The signs from South Korea are promising. After shrinking 5.8 percent in 1998, the economy registered 3.1 percent growth in the first quarter of 1999. Analysts now forecast that the economy will expand nearly 4 percent this year, twice the original predictions. In one indication of the new mood, government officials say they plan to pay off $7.7 billion of the $58.3 billion loaned in 1997 by the International Monetary Fund to stave off the crisis. But look beneath the surface, and the portents are not so encouraging. The Korean recovery is fragile. Serious work still needs to be done.

The offer to repay the IMF loan, for example, has been triggered by growing concern over the flood of dollars that has entered the Korean economy. The funds threaten to push up the value of the won, which would damage the competitiveness of exports. With unemployment at a record high 8.7 percent in February -- a 0.2 percent increase over January -- there is little prospect of a recovery in domestic demand.
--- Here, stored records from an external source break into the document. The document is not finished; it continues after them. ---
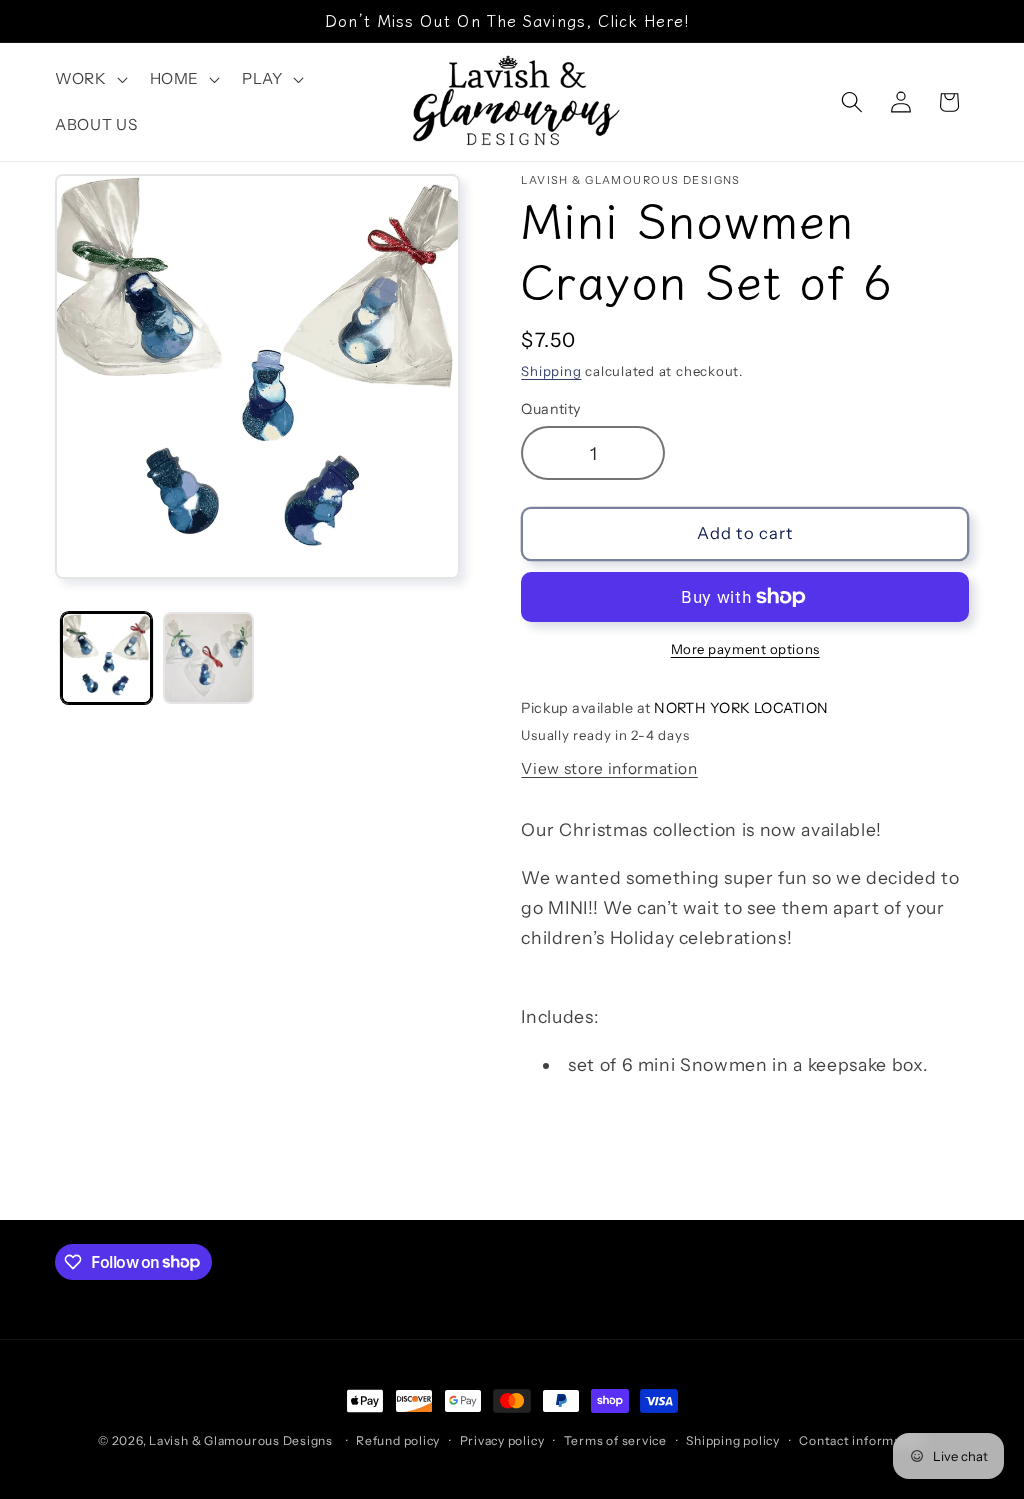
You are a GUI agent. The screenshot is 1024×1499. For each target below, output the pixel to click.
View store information (609, 768)
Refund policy (398, 1440)
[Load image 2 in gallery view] (208, 657)
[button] (89, 79)
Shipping (551, 371)
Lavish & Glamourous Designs (241, 1440)
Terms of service (615, 1440)
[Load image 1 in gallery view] (106, 657)
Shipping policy (733, 1440)
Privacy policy (502, 1440)
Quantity (551, 409)
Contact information (862, 1440)
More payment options (745, 649)
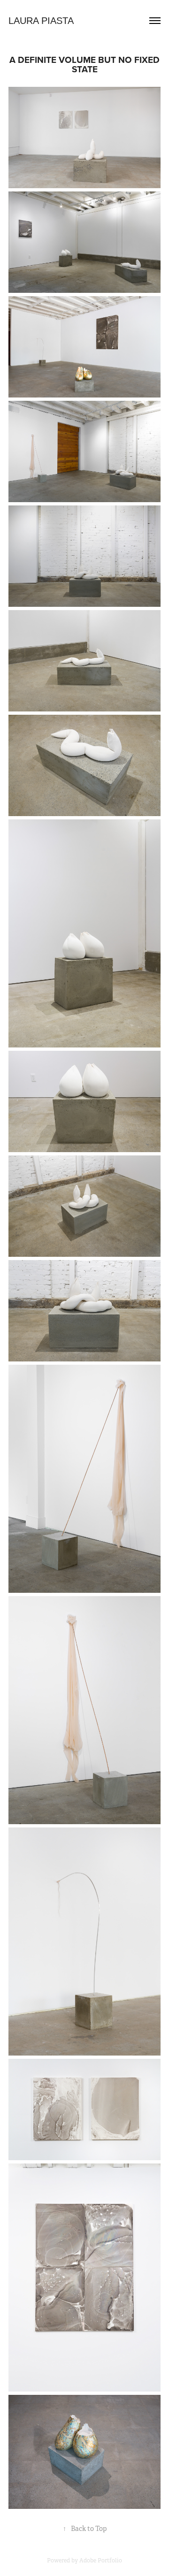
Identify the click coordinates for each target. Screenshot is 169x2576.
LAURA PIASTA (41, 20)
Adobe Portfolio (100, 2560)
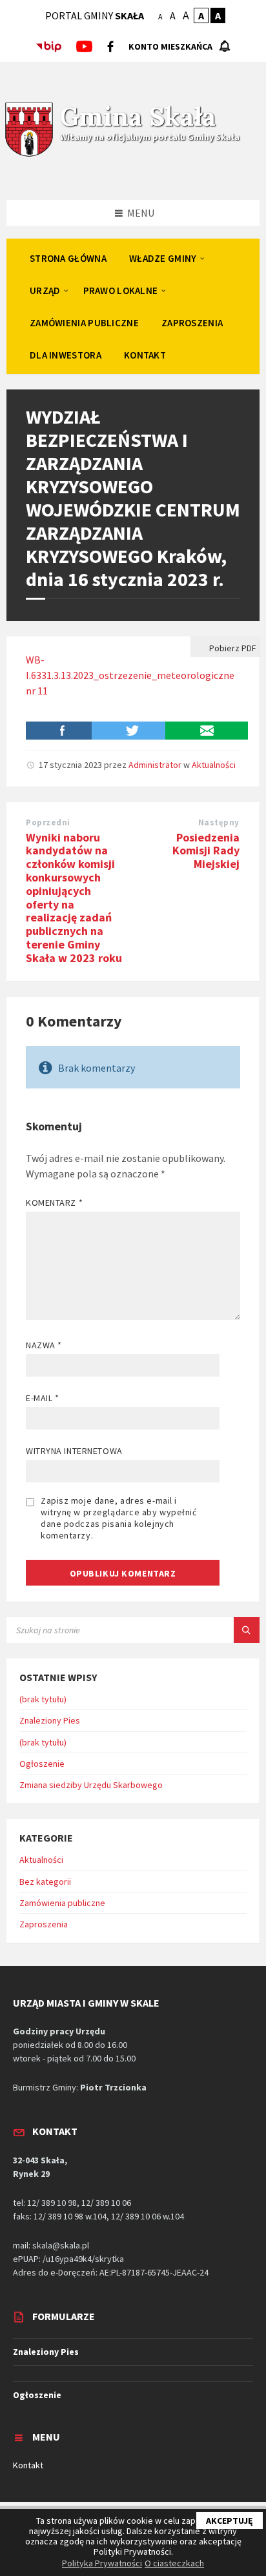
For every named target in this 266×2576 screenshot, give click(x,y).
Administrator (154, 765)
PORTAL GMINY (94, 15)
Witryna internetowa (74, 1451)
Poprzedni (48, 822)
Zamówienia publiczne (62, 1903)
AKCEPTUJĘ (229, 2520)
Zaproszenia (43, 1924)
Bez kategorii (45, 1881)
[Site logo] (29, 154)
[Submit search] (247, 1630)
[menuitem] (68, 258)
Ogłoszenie (42, 1763)
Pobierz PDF (231, 648)
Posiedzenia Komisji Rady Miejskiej (206, 851)
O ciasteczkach (174, 2563)
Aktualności (214, 765)
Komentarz (54, 1202)
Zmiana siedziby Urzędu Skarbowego (91, 1785)
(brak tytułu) (42, 1699)
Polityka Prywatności (102, 2563)
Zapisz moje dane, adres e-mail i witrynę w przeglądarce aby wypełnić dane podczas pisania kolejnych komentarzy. (119, 1518)
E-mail (42, 1398)
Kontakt (28, 2465)
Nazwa (44, 1345)
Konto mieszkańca (170, 46)
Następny (219, 822)
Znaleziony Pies (49, 1720)
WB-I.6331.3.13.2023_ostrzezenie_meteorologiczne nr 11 (130, 675)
Worries about export prices will not abate, and are likely to intensify if the yen falls or if China's leaders succumb to the temptation to devalue the renminbi.

More troubling is the resistance of Korean conglomerates, the "chaebol," to demands for restructuring. Late last year, the five biggest chaebol agreed to "big deals" -- swaps of business units -- and to sharp cuts in their debt. Few of the swaps have been carried out. The pledge to cut debt-to-asset ratios to under 200 percent also looks hollow. Today, the top five have ratios of 335 percent, a decrease from previous levels, but the gains are not the result of restructuring. Rather, assets have been shuffled and revalued.